These results indicate that R110 is able to cross the plasma membrane and to accumulate inside the cells. Furthermore, this plateau might be caused by interaction of R110 with a limited number of specific sites, as observed for labeling of DNA by Hoescht 33342 (Lahmy et al. 1995 ) or, alternatively, might correspond to an intracellular accumulation of R110 until equilibrium between the chemical potentials of intra- and extracellular R110 is reached. As shown by the fluorescence emission spectra, R110 interacts more strongly with intracellular chemicals than with the extracellular medium. Therefore, we should observe an intracellular accumulation.
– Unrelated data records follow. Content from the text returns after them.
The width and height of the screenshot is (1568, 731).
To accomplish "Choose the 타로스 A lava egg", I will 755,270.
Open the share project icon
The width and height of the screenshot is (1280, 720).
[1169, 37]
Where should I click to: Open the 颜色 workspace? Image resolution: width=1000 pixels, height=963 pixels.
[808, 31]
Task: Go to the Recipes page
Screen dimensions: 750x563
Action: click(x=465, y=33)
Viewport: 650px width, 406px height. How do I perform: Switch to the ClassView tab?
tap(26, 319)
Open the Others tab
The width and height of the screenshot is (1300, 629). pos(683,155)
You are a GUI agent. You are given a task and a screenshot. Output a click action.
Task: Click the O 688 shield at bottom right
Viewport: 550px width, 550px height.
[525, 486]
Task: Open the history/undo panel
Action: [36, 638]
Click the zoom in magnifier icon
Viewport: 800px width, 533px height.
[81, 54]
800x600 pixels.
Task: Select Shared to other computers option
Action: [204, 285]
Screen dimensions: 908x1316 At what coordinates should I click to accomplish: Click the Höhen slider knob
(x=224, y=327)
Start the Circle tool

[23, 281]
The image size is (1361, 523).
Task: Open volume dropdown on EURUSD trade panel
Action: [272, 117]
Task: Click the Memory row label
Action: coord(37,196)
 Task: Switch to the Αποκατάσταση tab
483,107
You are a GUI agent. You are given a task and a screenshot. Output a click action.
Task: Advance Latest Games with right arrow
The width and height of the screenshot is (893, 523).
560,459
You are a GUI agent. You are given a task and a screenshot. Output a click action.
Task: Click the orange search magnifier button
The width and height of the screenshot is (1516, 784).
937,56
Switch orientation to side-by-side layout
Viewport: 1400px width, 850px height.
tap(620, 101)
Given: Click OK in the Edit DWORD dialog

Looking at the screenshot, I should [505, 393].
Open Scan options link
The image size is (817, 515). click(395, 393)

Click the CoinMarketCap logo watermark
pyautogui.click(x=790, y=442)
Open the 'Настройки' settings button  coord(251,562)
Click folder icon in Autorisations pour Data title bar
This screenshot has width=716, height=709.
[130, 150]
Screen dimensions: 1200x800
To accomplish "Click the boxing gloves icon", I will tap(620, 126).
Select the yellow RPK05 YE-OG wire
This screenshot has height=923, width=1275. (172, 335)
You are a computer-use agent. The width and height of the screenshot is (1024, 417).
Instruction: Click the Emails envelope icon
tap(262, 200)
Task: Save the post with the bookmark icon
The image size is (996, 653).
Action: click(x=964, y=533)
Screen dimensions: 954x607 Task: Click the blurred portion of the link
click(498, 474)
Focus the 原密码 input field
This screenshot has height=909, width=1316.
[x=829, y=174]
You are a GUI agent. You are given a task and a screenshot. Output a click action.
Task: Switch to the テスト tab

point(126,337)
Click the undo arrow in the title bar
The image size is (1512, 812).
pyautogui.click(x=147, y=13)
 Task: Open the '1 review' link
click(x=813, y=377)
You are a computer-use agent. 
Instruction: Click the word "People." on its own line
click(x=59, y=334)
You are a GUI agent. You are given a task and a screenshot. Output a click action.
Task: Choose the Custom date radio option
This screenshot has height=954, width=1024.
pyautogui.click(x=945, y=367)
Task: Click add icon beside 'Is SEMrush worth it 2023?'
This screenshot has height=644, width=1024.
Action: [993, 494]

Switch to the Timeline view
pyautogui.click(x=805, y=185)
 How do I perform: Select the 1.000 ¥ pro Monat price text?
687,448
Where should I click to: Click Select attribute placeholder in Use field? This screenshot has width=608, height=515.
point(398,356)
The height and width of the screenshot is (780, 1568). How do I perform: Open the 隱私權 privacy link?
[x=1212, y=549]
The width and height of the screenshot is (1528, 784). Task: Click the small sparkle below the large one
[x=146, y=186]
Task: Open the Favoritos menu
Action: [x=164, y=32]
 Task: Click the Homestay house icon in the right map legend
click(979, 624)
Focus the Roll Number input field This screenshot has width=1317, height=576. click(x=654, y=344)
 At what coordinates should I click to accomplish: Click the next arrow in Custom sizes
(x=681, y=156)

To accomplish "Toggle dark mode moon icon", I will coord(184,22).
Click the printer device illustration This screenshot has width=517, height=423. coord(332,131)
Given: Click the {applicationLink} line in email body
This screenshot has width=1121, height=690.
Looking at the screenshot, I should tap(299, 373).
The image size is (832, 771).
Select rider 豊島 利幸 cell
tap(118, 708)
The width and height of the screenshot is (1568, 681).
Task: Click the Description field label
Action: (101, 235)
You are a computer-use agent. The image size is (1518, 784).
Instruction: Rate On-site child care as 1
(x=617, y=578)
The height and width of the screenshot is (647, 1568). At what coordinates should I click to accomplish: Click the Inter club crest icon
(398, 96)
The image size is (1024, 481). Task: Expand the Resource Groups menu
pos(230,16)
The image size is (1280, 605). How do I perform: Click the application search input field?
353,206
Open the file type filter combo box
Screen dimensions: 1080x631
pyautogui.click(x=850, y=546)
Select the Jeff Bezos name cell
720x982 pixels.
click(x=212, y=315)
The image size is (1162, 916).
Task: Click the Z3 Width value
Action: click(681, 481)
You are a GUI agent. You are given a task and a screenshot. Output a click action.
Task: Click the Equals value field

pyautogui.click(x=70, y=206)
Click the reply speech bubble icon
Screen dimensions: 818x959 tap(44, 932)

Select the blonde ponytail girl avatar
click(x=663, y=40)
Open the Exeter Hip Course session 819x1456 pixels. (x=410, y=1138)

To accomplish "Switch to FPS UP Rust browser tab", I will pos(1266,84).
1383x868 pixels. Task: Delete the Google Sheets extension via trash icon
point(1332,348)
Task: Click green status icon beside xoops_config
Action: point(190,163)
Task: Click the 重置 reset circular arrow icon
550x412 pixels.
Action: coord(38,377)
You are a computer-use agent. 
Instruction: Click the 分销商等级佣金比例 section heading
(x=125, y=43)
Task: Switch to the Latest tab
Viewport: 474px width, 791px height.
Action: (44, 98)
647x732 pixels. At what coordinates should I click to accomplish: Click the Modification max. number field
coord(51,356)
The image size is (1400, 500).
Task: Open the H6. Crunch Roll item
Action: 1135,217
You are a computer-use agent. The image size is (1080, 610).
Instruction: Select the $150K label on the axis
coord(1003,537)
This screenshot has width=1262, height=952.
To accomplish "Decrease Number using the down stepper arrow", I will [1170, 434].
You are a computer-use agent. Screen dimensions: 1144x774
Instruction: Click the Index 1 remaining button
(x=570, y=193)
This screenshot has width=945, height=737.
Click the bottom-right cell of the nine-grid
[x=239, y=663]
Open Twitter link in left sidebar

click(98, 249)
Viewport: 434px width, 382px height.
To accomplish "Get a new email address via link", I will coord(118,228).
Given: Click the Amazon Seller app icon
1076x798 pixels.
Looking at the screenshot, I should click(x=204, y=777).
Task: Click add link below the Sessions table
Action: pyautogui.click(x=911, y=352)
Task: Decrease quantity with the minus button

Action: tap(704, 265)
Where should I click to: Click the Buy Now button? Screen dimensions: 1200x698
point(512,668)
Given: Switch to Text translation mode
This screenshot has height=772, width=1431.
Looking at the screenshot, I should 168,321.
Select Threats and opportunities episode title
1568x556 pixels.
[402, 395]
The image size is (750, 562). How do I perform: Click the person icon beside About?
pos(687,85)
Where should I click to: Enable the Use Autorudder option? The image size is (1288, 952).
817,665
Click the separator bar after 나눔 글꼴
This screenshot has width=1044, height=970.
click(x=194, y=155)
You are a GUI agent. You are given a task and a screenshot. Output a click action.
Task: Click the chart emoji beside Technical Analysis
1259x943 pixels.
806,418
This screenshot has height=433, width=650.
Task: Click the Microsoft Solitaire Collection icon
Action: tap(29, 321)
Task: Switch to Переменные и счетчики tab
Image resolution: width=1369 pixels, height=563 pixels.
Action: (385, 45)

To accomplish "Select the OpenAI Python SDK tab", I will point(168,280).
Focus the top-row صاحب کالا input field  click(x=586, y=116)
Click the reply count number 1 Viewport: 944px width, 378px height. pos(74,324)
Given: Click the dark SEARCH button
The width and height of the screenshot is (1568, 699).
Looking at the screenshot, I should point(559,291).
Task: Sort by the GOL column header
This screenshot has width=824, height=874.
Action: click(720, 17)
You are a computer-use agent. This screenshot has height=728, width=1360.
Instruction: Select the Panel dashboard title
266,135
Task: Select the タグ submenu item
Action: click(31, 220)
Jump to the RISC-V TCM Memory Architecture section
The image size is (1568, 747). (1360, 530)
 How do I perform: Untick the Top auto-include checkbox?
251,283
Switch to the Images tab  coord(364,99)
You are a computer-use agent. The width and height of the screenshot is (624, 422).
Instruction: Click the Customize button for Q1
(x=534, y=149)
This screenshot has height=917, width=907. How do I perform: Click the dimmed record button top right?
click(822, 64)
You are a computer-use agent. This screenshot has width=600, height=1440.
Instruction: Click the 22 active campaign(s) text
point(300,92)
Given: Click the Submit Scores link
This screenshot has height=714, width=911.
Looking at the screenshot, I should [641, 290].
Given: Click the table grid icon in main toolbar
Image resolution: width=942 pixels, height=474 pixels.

When the extracellular R110 concentration was set at 25 µM, we observed a very rapid (<10-hr) internalization of R110, associated with a higher plateau level. This indicates that binding of R110 to a limited number of specific sites was not the process used, because in that case we should reach an identical plateau level no matter what the concentration of extracellular dye (Lahmy et al. 1995 ). Furthermore, the absence of proportionality between the plateau level and the R110 extracellular concentration (concentration x 2.5 vs intensity x 1.8) could be related to the presence of some aggregated R110 forms leading to high intracellular accumulations. It is well known that, in addition to the red shift of their fluorescence emission spectra, these aggregated dye species exhibit lower quantum fluorescence yields (Deumié et al. 1995 ; Deumié and El Baraka 1993 ) than do monomeric species. This explains why the level of the plateau was not directly proportional to the extracellular R110 concentration. In consequence, our incubation protocol will routinely use an incubation time of 14 hr in culture medium at 10 µM.

Kinetics of R110 Elimination from CCRF-CEM Cells
Once the level of the intracellular R110 had reached the plateau, we studied the R110 efflux to determine whether this plateau is due to strong binding to intracellular macromolecules or to an equilibrium between internalization and elimination. R110 elimination kinetics were investigated in CCRF-CEM cells at room temperature. After rinsing of the cells, the fluorescence intensity of the R110 intracellular fluorescence was recorded vs time in the same cell population (Figure 4). After 30 min, the fluorescence intensity returned to the level of the intrinsic cell fluorescence, presumably due, under the excitation conditions used, to flavin ring emissions (flavoproteins, flavin mononucleotides, flavin dinucleotides) (Salmon et al. 1982 ). The rate of clearance of the R110 zwitterionic species is short, because the experiment demonstrated that R110 elimination from the CCRF-CEM cells was complete within 30 min. Therefore, the speed of the efflux kinetics justified our use of equipment that enabled rapid recording of the fluorescence spectra and of the cellular fluorescence images.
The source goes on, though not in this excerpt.